A little about My Heart

Welcome to My Heart! I am an aspiring writer although honestly I am not sure what you would call my style of writing. Probably most of the time something along the lines of freestyle poetry. You might see that the grammar isn't always correct but I always write from my heart (I am looking at taking some classes on creative writing to advance my skills even further). Here you will find the writings are a reflection of my heart hence why I have called my blog My Heart. You will also find my writing to dwell strongly in faith. My love of reading has now become a love for writing.
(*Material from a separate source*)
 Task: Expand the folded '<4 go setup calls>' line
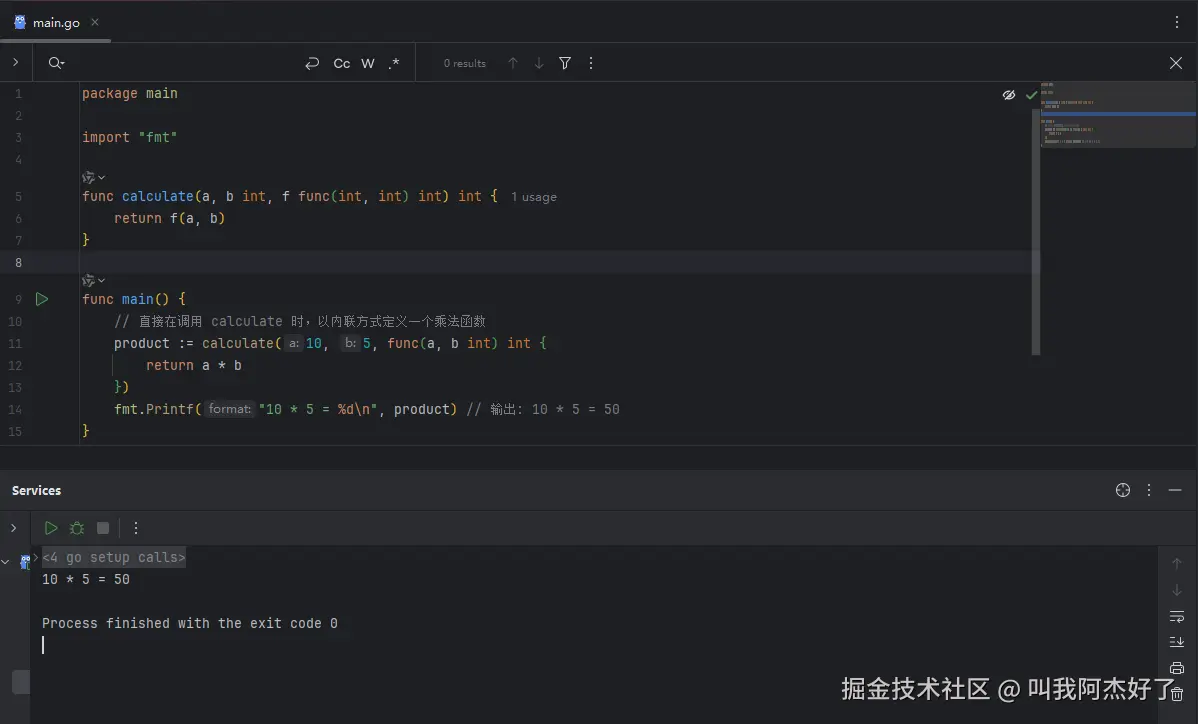(x=113, y=558)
I hope you enjoy your time reading what I have written.

signed ~ Country Girl - A young christian woman

Friday, April 11, 2014

Day 5 of my 60 day Bible Study

FREE!  I FEEL FREE!  Today's lesson was mainly on how our "taste not, touch not" attitude towards many foods is a very human driven way of looking.  It is not Godly in the least (though sometimes for health reasons obviously you don't partake in eating certain things) but truly we where meant to eat all things.

BUT the key to this is in moderation, I know for me that was a HUGE issue.  And heaven forbid if I had something on my "naughty" list, I beat myself up like crazy if I did that.  My big thing was I would be a glutton and go nuts, partly because I figured go big or go home if I was going to be "bad".  But now I see just how wrong and ungodly that thought process was.  I mean yeah some foods are just plain not good for you (processed foods much? or fast food?) but if we partake once in a while in it that is okay.  We must do so in a thankful manner and use moderation as our guide but it isn't "wrong" to do so.

What a freeing feeling that was to learn in this lesson.  Before I would hold SO tight to my self control and pat myself on the back for being so "good".  Man I was a prideful person at that time...and even now I find myself reverting back to that way of thinking.  It is funny because in just about every single diet there is the "taste not, touch  not" list.  Some of them get pretty frigging nuts let me tell you.

I know for me and my body I have to be careful about carbohydrates and sugars because my body naturally craves them.  BUT I am now starting to question that thought process, because God himself designed my body and God himself says we are to partake in all foods.  I am excited to find out just how I change and what kind of new found freedom I will have at the end of this journey.  My body will still do the same thing and react the same way but that doesn't mean I have to give in.  I have God on my side and I don't have to give into the sin like I did before.

What a different way to look at things...and so weird considering what I was being taught before.  But truly by reading the versus it brings the truth to life.  The food itself is never what made me fat (well in the literal sense it did...) but it was my gluttony that did so.  If I hadn't over eaten or gone just all out bat snot crazy eating the stuff I did it wouldn't have happened.  Such a weird thing to consider...because I always blamed the bad, mean nasty food but in reality it was a innocent bystander to my inhibitions.

Food for thought....eh eh? See what I did there...haha I crack myself up :).  Okay not really but I thought it was clever....

Justine
PS: I love how my cat cuddles with me each time I sit down to do my Bible Study.  God blessed me richly when he brought her into my life.  He knew I would need a little crazy cat like her to make me smile and remind me just how AMAZING and GOOD God is :).